Apply the gel carefully along the grout lines using the nozzle or a cotton wool pad — the more precise your application, the less you’ll have to worry about surrounding surfaces. Leave it to dwell for 20 to 30 minutes, no longer on older or unsealed grout, as prolonged chlorine exposure can weaken it. Rinse extremely thoroughly.

Ventilation is non-negotiable here. Open windows, run the extractor fan, keep the door open — chlorine fumes in a small enclosed bathroom accumulate quickly, and this is not a situation where “a quick five minutes” with the door shut is good practice.

A note on coloured or dark grout: always patch-test chlorine bleach in an inconspicuous area first. It will do exactly what it says on the tin to anything it contacts, including grout colours that aren’t white.


The Grout Brush: Your Most Important Tool

Whatever method you’re using, the physical tool doing the scrubbing matters more than most people realise. A general-purpose sponge or cloth will skate over the surface of grout lines without doing much. You need bristles — stiff ones, narrow enough to work along the grout joint rather than spreading across the tile face.

A dedicated grout brush is ideal and costs very little. An electric toothbrush repurposed for the task is an excellent upgrade. If you’re working on a large tiled area — say, a fully tiled shower enclosure with floor-to-ceiling tiles — an oscillating multi-tool with a grout brush attachment will save you considerable time and the kind of hand cramp that lingers for days.

Scrub along the grout line, not across it. It seems obvious written down, but across is the instinct, and along is the technique.


After Cleaning: Seal the Grout

This is the step that almost everyone skips, and it is the reason the grout is brown again within six months of being restored. Clean grout is open and porous. Sealed grout is protected.

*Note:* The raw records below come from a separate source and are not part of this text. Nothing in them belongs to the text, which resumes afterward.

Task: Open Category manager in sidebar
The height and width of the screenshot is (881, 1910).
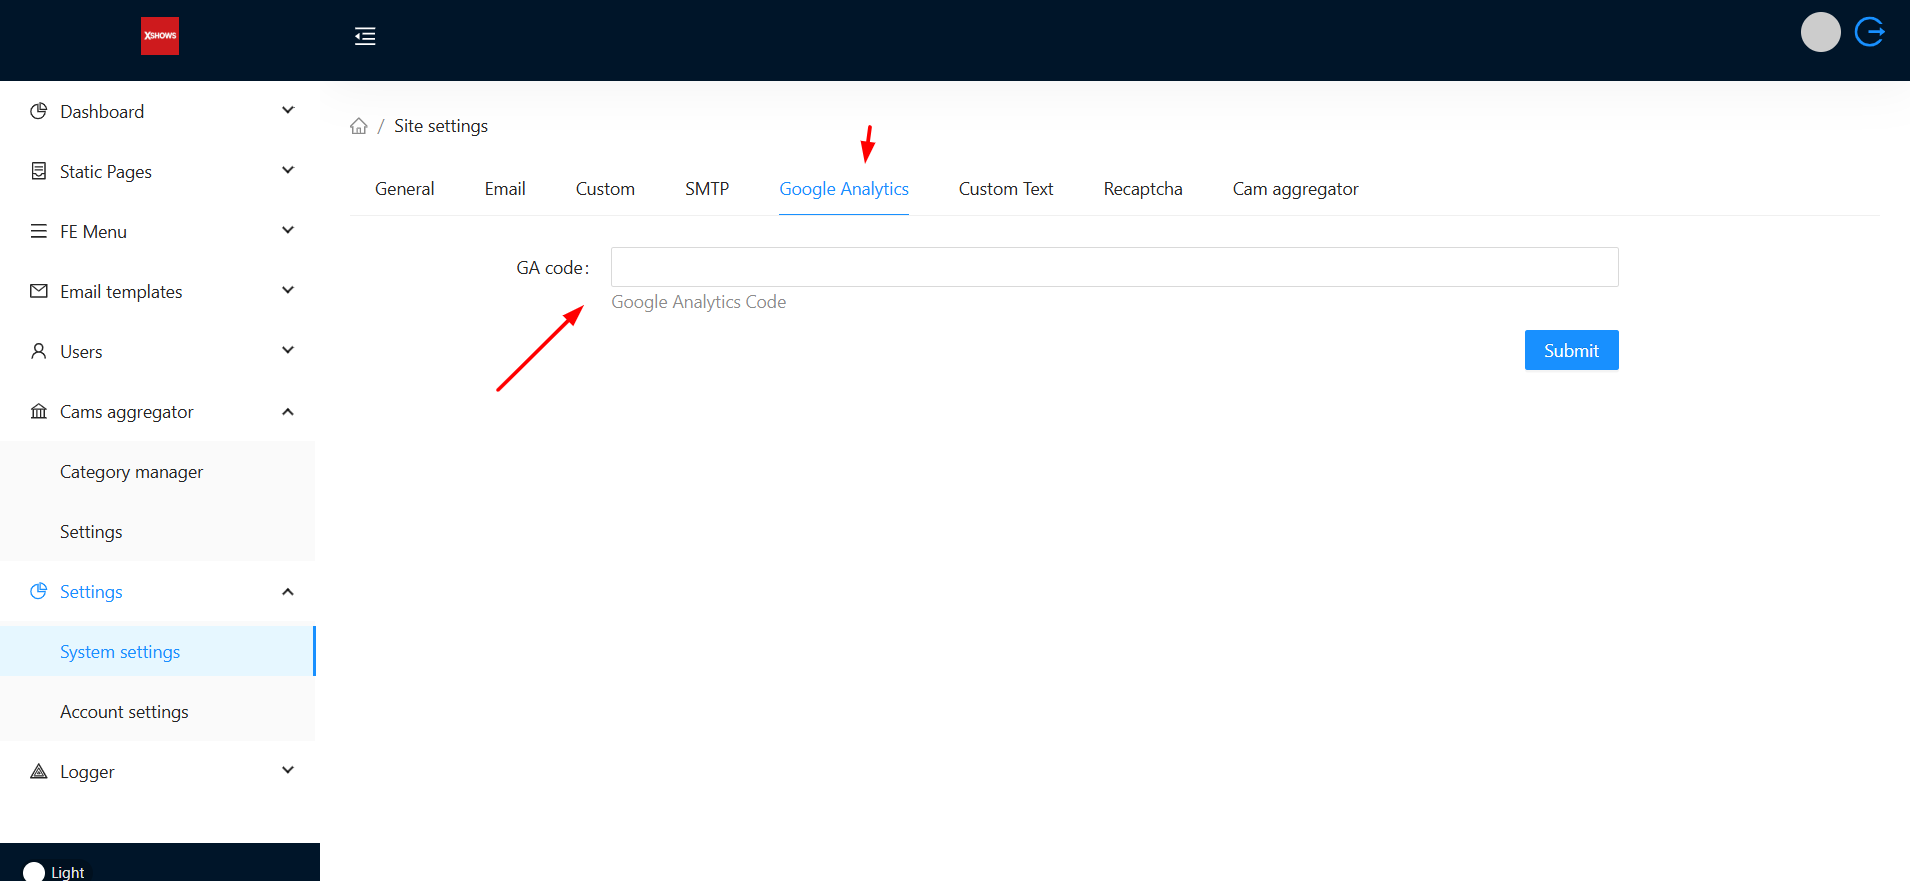Action: [x=131, y=472]
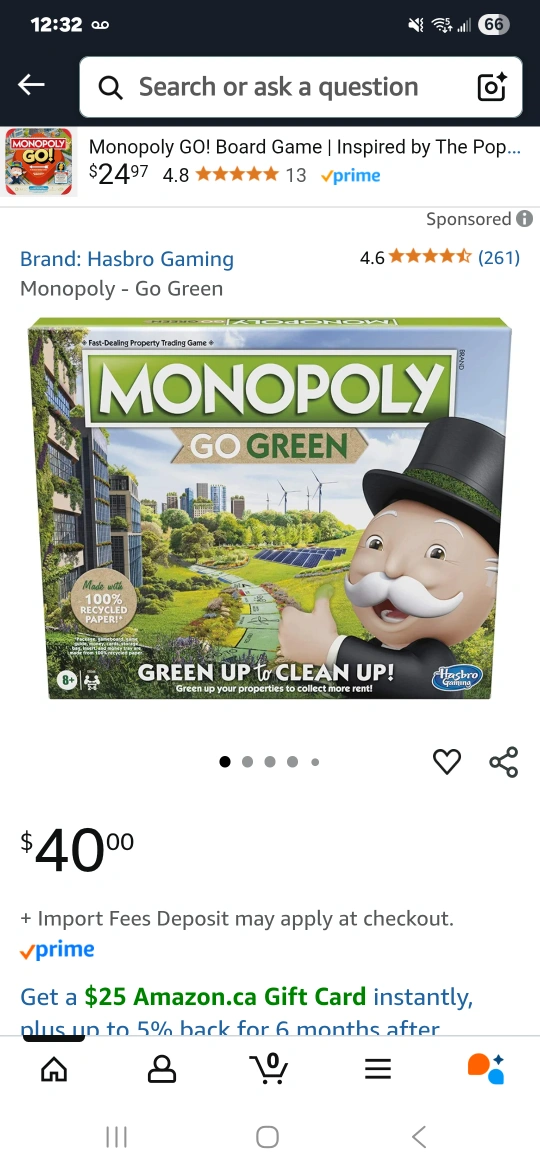The image size is (540, 1170).
Task: Open camera lens search icon
Action: [492, 87]
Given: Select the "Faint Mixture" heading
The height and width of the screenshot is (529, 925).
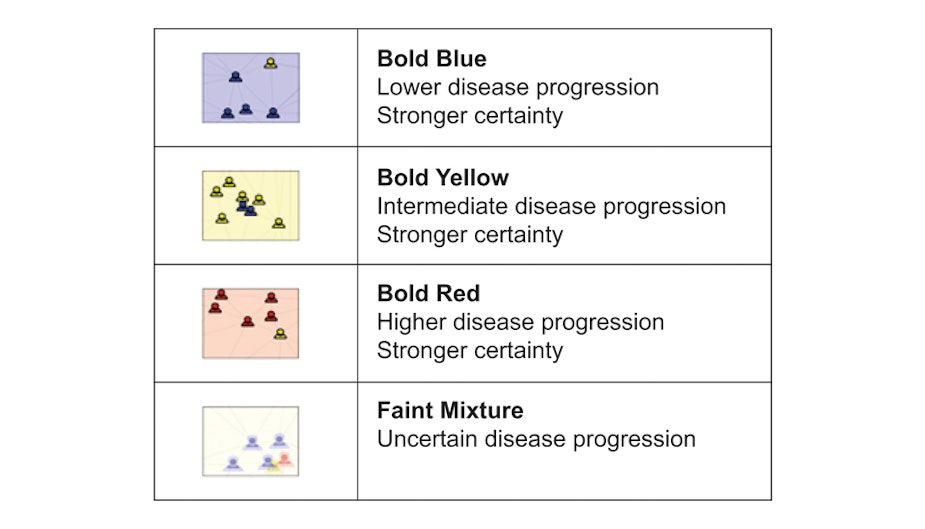Looking at the screenshot, I should click(450, 411).
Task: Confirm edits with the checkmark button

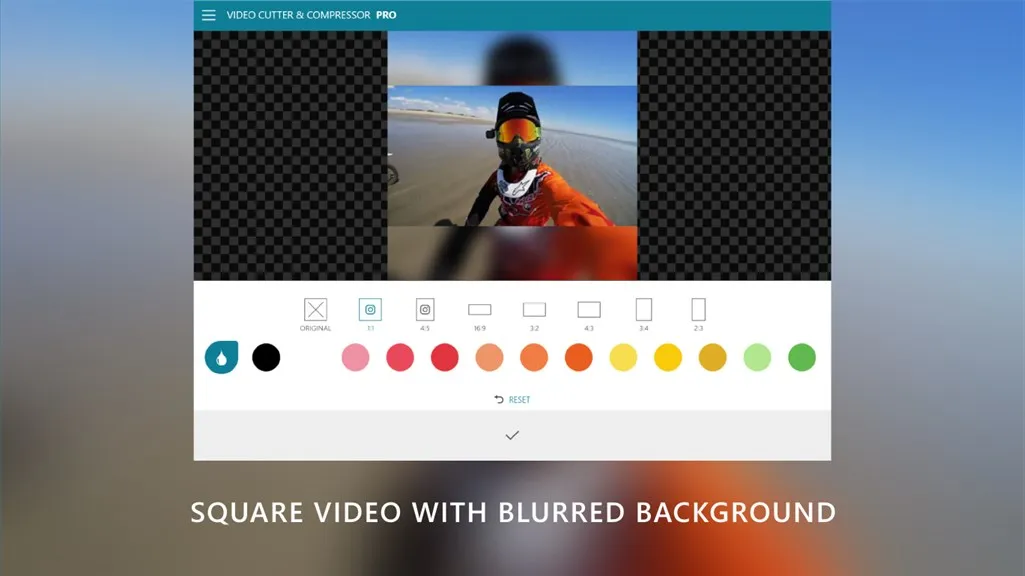Action: [x=512, y=434]
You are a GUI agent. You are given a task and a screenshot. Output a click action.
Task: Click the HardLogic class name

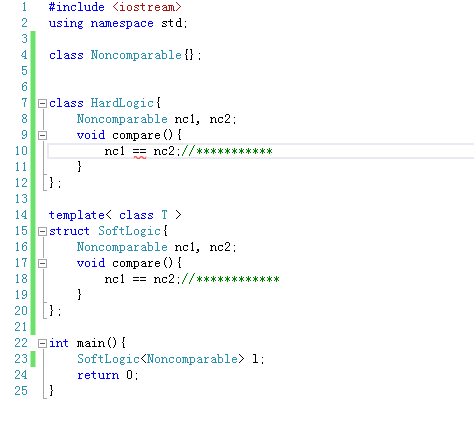[x=122, y=103]
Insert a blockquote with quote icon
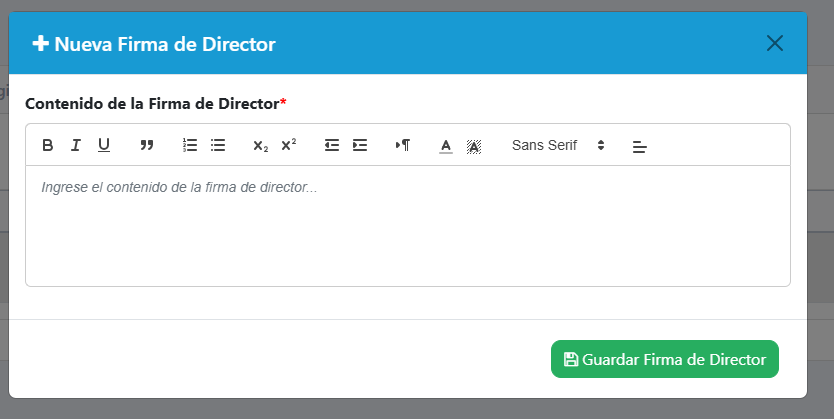834x419 pixels. [x=147, y=145]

Once your grout is clean and completely dry — and it does need to be completely dry, which in a London bathroom in November may require a little patience and a fan heater — apply a penetrating grout sealer with a small brush or the applicator bottle that most products come with. Wipe off any excess from the tile faces, leave it to cure for the time specified on the product, and then carry on with your life knowing that the next clean will be a fraction of the effort.

Reseal once a year, or whenever you notice water is no longer beading on the grout surface. It takes 20 minutes and it is the single most effective preventative measure available to you.

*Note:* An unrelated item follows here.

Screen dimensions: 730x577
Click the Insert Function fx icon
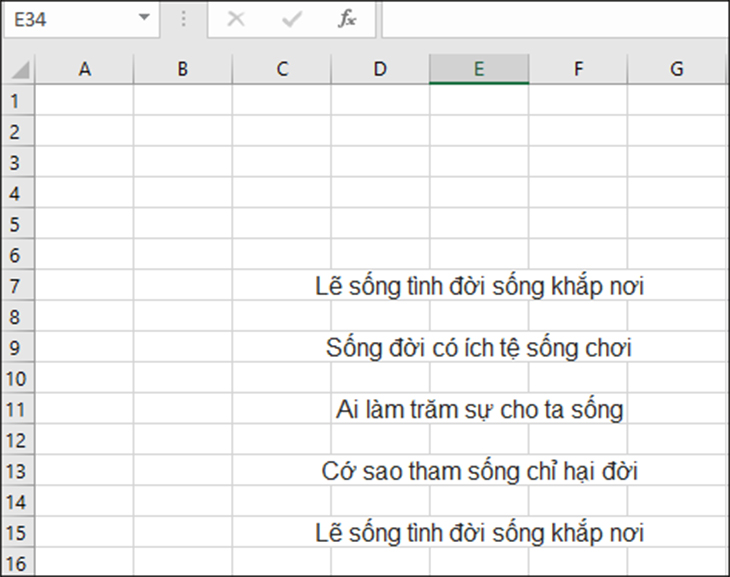point(347,19)

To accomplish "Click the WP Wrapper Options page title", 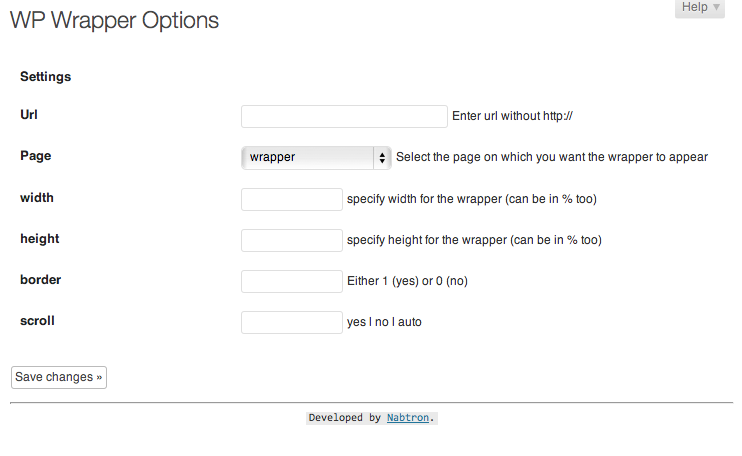I will pyautogui.click(x=115, y=21).
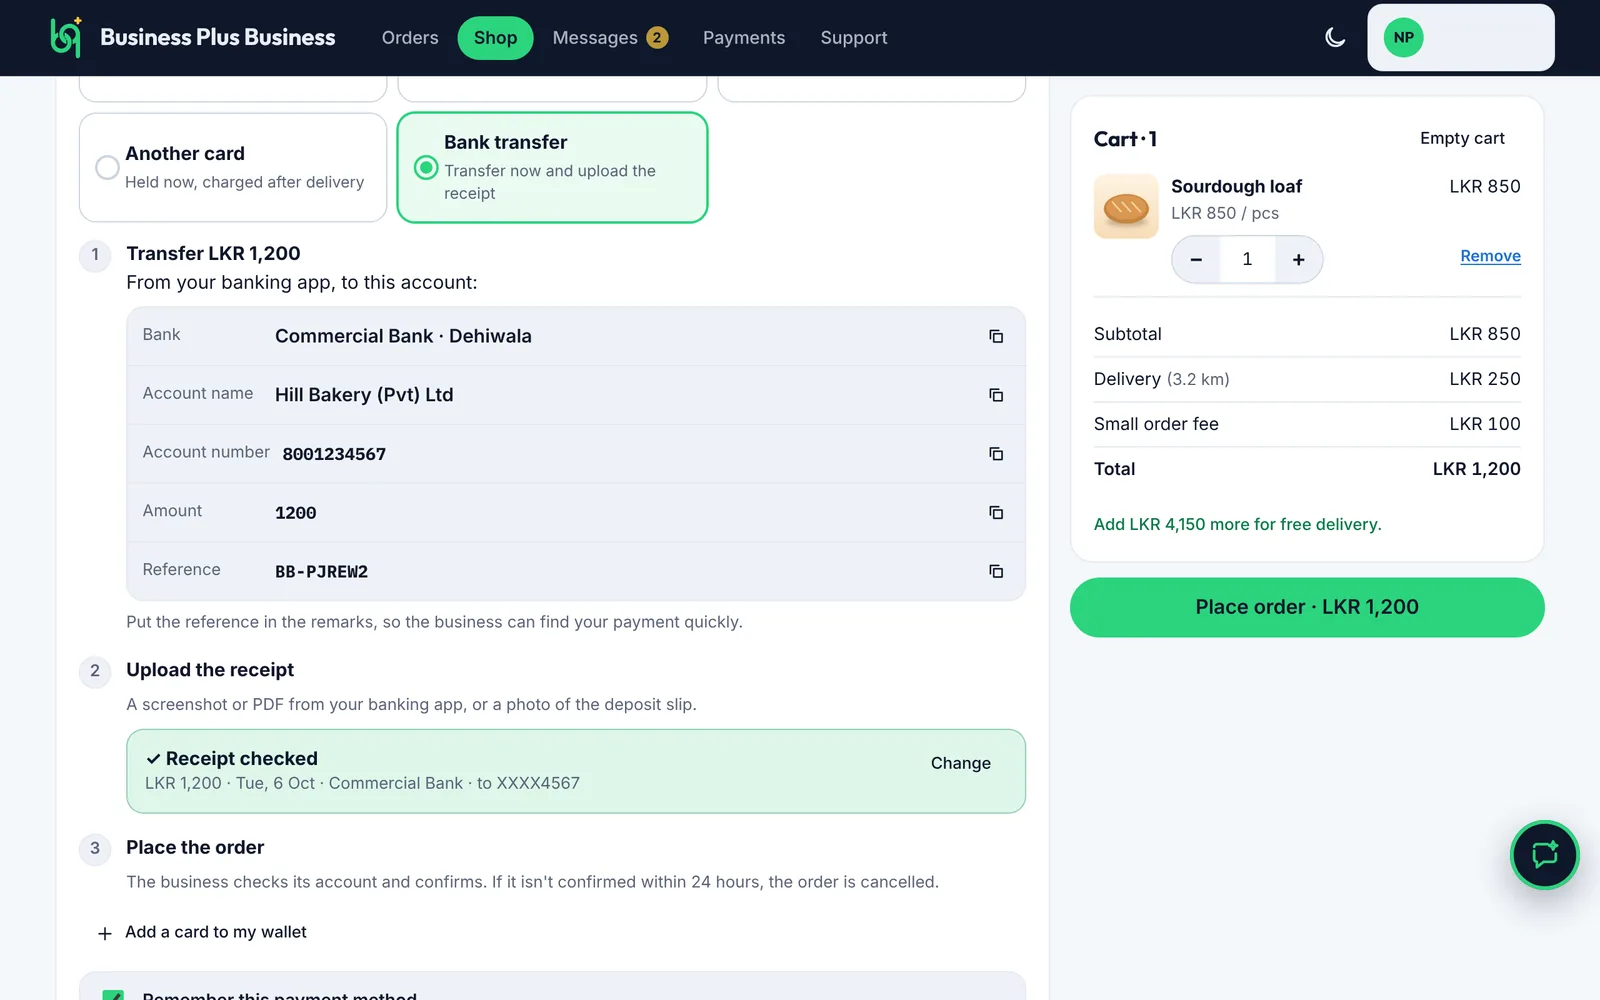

When the Grout Needs to Go

Sometimes the answer isn’t a deeper clean or a stronger product — it’s acceptance. If your grout is cracking, crumbling, or has staining so deeply embedded that multiple rounds of treatment have made no meaningful difference, it has reached the end of its useful life. Raking it out and regrouting is a straightforward job for a tiler and makes a genuinely transformative difference to how a bathroom looks and functions.

The same applies when grout failure has allowed water ingress behind tiles — a problem that starts as an aesthetic issue and ends as a structural one if left alone. Tiles that flex slightly underfoot or sound hollow when tapped are telling you something, and it’s worth listening.

If your bathroom has reached the point where the grout is just one item on a longer list of things that need professional attention, that’s a conversation worth having with a deep-clean specialist. Sometimes a single thorough intervention — grout, limescale, sealant, extraction — resets a bathroom entirely and buys years of straightforward maintenance. London properties accumulate grime faster than most, but they clean up beautifully when the right approach is applied. Your grout included.